Published by: Oilfield Services, Volume 4 No. 3
West Virginia-focused upstreamer Cunningham Energy recently transitioned into an upstream-services hybrid through the acquisition of Pettey Oilfield Services to form Cunningham Oilfield Services. News quickly followed that the company was drilling one of the first horizontal shallow oil well in the state (vertical of 2,100 ft and measured depth of 5,200 ft), targeting the Big Injun Sand formation in Clay Co., West Virginia. The Cochran-6H well is one of three on the same pad, with the subsequent wells also expected to spud in February. In the company’s release, president Ryan Cunningham projected a “resurgence of the old oilfields our Grandfathers told us stories about in the past.”
PLS sat down with Cunningham for his thoughts on the company’s recent move into the service sector, shallow horizontal oil prospectivity in the region and broader outlook. Cunningham called the Pettey merger a strategic buy, saying the company had been a leader in horizontal shallow drilling and played nicely into Cunningham’s plans for horizontal.
He said Pettey had gone through the horizontal learning curve, and the company’s equipment was a good fit for Cunningham’s own and supportive of scalability. Cunningham now has four drilling rigs (having just closed on a fourth unit), eight service rigs and two swab rigs. His company’s operations are now roughly split between upstream and services, and expects horizontal oil to generate more opportunity for both segments.
Although the Cochran-6H well is being drilled on Cunningham acreage, the new service division is engaging in both in-house and third party work. Of the company’s remaining drilling rigs, two were already performing work for publicly traded regional majors, and the new fourth unit is already booked under a 1.5-year deal with a regional major. Bargaining power still lies with operators, but Cunningham did say there was some pricing power in the Huron shale for drillers and other service providers with experience in shallow horizontals.

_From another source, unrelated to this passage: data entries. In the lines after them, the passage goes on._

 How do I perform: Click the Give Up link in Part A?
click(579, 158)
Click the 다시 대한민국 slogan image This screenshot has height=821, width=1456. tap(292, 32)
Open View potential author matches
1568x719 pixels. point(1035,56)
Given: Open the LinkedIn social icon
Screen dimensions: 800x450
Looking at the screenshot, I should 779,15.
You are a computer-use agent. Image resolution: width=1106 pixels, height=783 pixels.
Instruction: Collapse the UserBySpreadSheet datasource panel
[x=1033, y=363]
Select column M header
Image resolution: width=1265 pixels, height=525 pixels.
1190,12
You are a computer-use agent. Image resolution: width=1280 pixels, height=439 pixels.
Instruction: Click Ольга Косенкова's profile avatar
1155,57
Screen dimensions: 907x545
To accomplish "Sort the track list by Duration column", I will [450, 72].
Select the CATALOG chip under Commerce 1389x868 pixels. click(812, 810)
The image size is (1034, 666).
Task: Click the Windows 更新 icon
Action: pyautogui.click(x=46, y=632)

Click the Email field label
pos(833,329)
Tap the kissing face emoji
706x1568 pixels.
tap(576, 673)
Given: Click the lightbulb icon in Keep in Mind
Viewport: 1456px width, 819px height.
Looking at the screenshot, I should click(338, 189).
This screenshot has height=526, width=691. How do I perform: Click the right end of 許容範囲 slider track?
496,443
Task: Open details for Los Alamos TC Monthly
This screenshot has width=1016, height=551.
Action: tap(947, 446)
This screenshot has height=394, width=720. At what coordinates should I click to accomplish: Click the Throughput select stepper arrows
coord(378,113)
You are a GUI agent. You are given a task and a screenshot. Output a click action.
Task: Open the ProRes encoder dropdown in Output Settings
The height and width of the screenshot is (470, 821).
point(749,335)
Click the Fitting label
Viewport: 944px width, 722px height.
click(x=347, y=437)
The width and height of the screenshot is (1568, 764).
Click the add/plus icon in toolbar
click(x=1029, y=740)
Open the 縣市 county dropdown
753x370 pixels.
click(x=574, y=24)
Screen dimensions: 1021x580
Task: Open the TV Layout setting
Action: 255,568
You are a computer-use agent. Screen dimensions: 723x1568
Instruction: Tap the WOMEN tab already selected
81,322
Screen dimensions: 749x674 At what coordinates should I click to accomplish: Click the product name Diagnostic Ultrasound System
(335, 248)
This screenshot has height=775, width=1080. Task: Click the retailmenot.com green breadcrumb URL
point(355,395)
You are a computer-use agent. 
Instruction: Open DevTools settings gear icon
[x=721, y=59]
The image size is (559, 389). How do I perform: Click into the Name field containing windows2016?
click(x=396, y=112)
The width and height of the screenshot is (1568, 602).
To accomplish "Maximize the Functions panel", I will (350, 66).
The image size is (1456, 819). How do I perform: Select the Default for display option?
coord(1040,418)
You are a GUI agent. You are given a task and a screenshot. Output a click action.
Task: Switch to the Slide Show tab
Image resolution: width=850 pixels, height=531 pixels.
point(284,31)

As an operational aside, Cunningham said the company has stopped using major integrateds including Halliburton and Schlumberger for frac support, saying their equipment is geared toward zipper frac work on larger pads, and is generally too large to get onto the locations where Cunningham operates. Instead, it has turned to Producers Services and Patterson-UTI’s Universal Well Services for support. At Cochran, it will use a Packers Plus completion system.
Even though Appalachia is already bubbling with activity, Cunningham thinks horizontal oil has the potential to open things up in terms of market participants. He noted Marcellus economics just don’t work for smaller companies, with gas price fundamentals and the new West Virginia regulatory structure both working against the little guy. Permit costs for Marcellus wells have surged from $650 to $10,000, plus $40,000 in engineering costs and a $250,000 bond. And permit turnaround time has also skyrocketed from 10 to 80 days.
Meanwhile, Cunningham said ROI and cost per well should be significantly stronger than Marcellus gas wells. Old conventional oil acreage leases for as low as $10/acre, and both low production and the state’s lack of contiguous oil coverage have helped keep larger-scale and large-capital-deployment-loving operators at bay. Importantly, regulatory costs for shallow horizontal oil wells were not increased alongside their Marcellus peers, another important factor which should attract smaller operators.
Horizontal treatments similar to the ones Cunningham is currently undertaking have pushed Kentucky field production from 3-5 bopd to 100-400 bopd in some instances. On average, Cunningham said such wells have been coming in at 200-250 bopd. He expects a horizontal conventional oil boom and land grab in the region in about two years time.
Positioning for the projected boom, Cunningham said the company is in talks with a hedge fund for a significant, primarily debt, commitment pending the company’s first horizontal well. Cunningham has been courted on the equity side as well, but said he wants to avoid the associated ownership dilution. Demand from the company’s existing investor base for participation in the company’s Rhino project—which includes the Cochran well—has surged to such a degree that Cunningham is considering curtailing new investors.